Required work
Return the lines beginning at the one that contains "The height and width of the screenshot is (460, 602)." and running to the end of the records, exactly and with nothing else. Omit pictures.

Saved entries

++++++++

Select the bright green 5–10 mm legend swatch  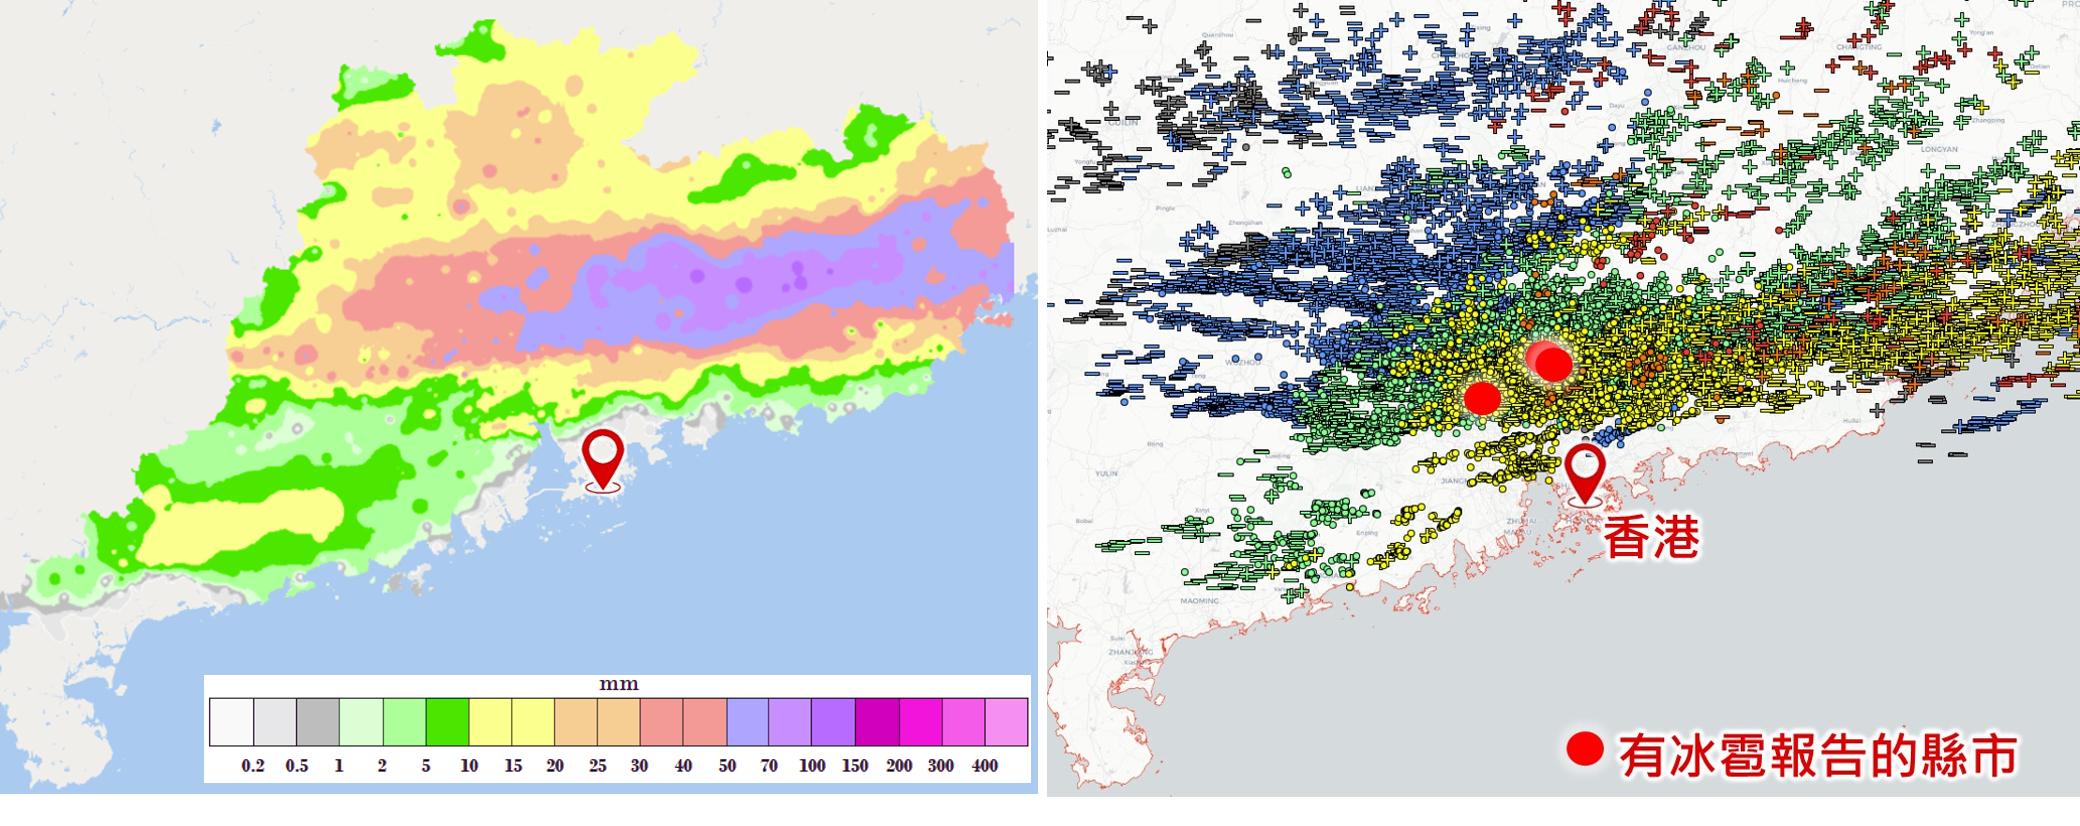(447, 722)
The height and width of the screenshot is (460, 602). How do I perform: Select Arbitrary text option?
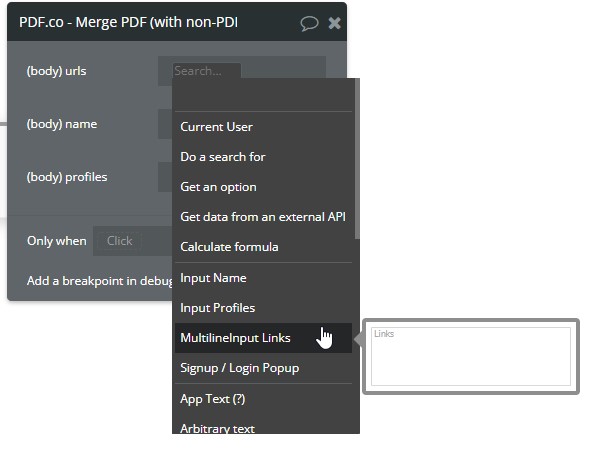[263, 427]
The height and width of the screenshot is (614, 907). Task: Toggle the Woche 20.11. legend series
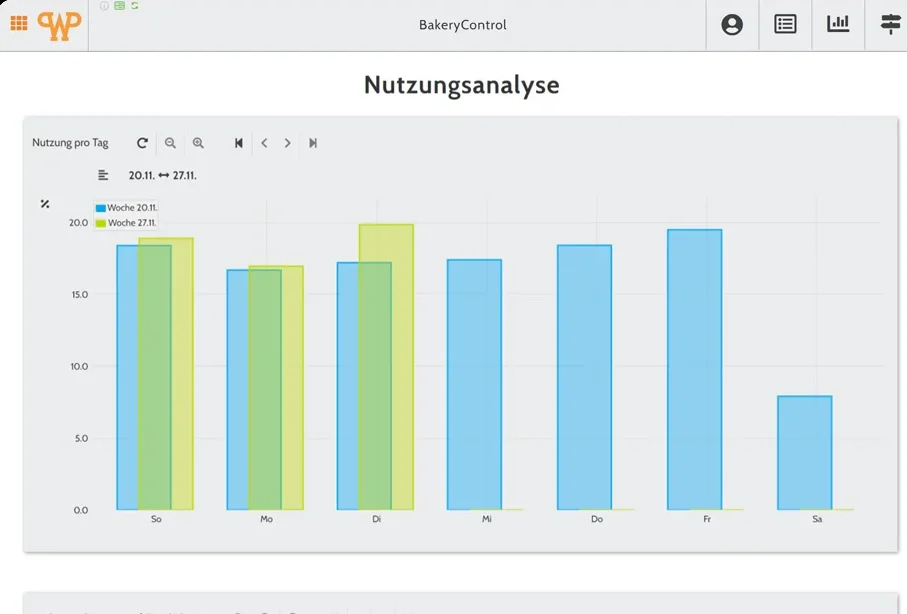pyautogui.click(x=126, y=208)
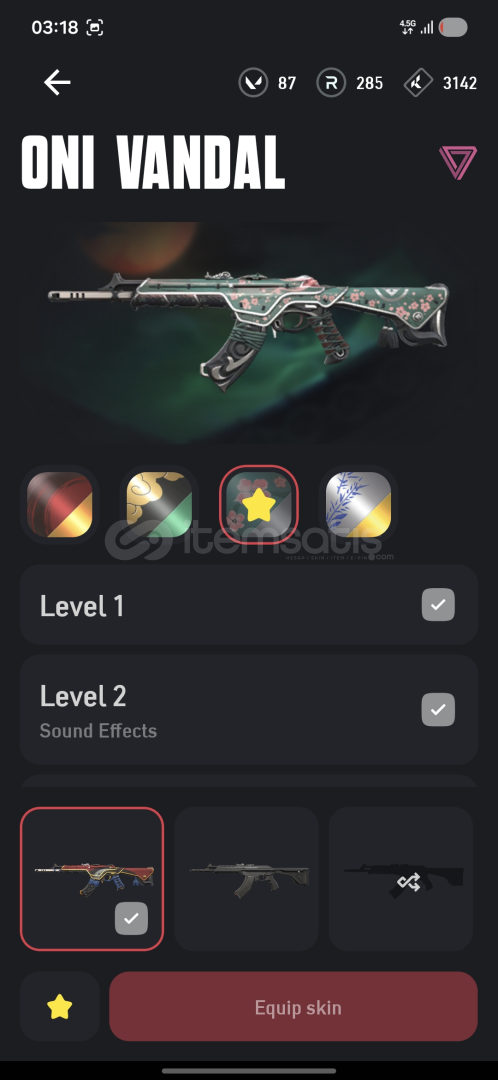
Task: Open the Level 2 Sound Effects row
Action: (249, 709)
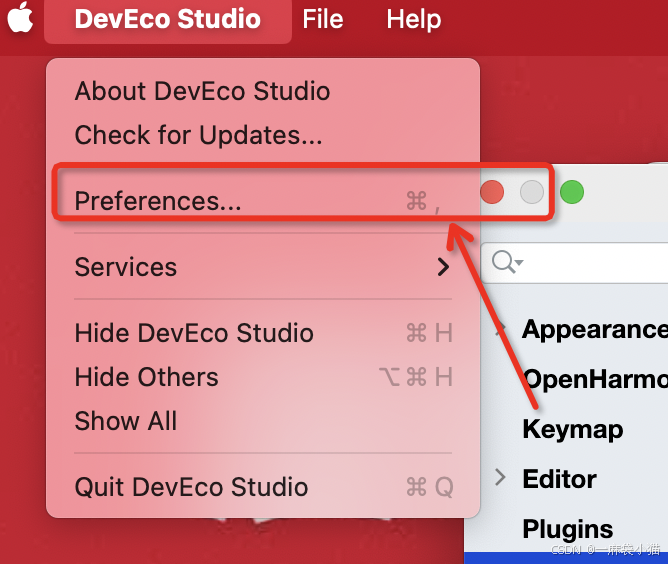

++++++++

Output below
The height and width of the screenshot is (460, 602). How do I perform: Select Arbitrary text option?
[263, 427]
The height and width of the screenshot is (614, 907). Task: Toggle the Woche 20.11. legend series
pyautogui.click(x=126, y=208)
Task: Open the Level 2 Sound Effects row
Action: (249, 709)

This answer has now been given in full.